The community had a real solution that seemed to have worked.
- One thing I slightly disagree with in Peter's piece is his claim that
Rick "created a service to fill the need" for anyone to access USENET. The
real driver, certainly as far as the Association was concerned, was how
USENET would survive if the few large sites stopped passing data for free.
- Rick is right that by the mid-1980s, finding a cooperative site to give
you a news feed started to get harder.
- From that standpoint, I had become an independent consultant around
that time. I actually had a local news feed, but I still wanted to call
into the local Tymnet Tysat with an unlimited access POTS line and my own
Telebit to connect to UUNET, so email to me was never more than one hop.

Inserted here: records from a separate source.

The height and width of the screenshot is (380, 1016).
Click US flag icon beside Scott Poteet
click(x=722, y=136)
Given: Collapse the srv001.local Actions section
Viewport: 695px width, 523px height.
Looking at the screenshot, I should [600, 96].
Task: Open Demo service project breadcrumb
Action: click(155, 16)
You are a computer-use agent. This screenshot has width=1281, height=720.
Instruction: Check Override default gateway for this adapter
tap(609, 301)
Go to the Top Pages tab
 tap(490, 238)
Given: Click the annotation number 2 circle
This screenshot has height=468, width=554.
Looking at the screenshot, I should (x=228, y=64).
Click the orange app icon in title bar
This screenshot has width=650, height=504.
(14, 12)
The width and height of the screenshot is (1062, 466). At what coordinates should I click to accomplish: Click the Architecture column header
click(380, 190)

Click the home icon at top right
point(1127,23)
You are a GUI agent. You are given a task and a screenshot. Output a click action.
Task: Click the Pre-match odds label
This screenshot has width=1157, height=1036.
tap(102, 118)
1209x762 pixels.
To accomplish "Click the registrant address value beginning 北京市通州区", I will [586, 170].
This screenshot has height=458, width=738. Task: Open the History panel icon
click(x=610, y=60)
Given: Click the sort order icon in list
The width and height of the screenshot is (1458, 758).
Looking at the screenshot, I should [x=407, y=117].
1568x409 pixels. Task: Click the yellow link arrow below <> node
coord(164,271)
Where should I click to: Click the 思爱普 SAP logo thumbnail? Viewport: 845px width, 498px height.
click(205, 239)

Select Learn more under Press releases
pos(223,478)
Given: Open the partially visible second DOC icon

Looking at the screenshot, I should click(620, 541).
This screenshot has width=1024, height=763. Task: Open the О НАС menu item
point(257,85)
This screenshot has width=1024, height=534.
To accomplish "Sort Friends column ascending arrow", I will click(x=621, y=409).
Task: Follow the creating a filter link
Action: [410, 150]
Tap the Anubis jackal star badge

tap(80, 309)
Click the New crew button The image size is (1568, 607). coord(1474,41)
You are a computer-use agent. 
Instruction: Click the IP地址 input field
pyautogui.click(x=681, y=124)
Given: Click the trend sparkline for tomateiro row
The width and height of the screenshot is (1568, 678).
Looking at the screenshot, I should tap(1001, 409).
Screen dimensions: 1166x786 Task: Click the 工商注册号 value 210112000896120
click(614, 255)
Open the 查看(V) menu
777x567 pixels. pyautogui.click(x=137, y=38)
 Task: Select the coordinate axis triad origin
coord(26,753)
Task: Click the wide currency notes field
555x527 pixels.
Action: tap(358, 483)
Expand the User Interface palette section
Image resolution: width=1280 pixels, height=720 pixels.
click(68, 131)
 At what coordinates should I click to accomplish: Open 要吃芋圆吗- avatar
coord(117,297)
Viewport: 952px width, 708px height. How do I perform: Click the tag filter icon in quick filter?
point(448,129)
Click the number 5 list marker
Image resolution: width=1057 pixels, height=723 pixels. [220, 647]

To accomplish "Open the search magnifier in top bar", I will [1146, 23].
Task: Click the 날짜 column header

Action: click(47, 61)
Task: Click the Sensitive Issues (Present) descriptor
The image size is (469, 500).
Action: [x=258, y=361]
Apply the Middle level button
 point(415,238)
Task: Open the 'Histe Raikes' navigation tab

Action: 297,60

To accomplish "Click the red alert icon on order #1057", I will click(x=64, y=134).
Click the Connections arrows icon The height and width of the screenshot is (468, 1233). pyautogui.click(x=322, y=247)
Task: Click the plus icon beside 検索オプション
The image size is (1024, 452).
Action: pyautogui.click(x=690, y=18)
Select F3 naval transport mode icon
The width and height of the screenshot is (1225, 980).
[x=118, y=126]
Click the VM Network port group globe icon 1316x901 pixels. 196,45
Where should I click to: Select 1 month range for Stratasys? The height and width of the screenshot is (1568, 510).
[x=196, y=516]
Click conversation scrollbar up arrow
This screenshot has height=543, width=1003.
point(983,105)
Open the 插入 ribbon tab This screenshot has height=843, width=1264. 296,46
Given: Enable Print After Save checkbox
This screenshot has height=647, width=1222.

My business cards said: ...uunet!ccc!clemc [which morphed into
clemc at ccc.com when we finally combined the two separate namespaces]. My
fees to Tymnet and to Rick were small enough that I could handle them —
this was exactly the kind of outcome the Association had hoped to
obtain. Any site could be just one away from a major hub; the cost to do
so was reasonable, and it was working.
- To Rick's credit, he did not stop with UUCP. He created AlterNet as
the first ISP was coming to bear. The service he offered was the same
core idea, just a new protocol. He turned a number of his original UUCP
connections to be AlterNet soon thereafter.
On Thu, May 28, 2026 at 2:00 PM Rik Farrow via TUHS <tuhs at tuhs.org> wrote:
> I wondered about this, and based on communication with Rick Adams, Peter
> Salus has the best description of the evolution of UUnet:
>
>
> https://www.usenix.org/system/files/login/articles/login_aug15_09_salus.pdf#:~:text=First%20designed%20to%20operate%20over,to%20a%20need%20for%20improvements
> .
>
> Adams asked for seed money, used to set up a gateway to the ARPAnet so that
> people could send email once they moved on from universities that had
> access. The UUnet portion of this article begins on page 41, column 2.
>
> Rik
>
>
> On Wed, May 27, 2026 at 4:03 PM Kevin Bowling via TUHS <tuhs at tuhs.org>
> wrote:
>
> > https://en.wikipedia.org/wiki/UUNET
> >
> > Does someone (maybe Rich Salz?) know how it transformed from a USENIX
> > infused non-profit to a for-profit? Controversial at the time?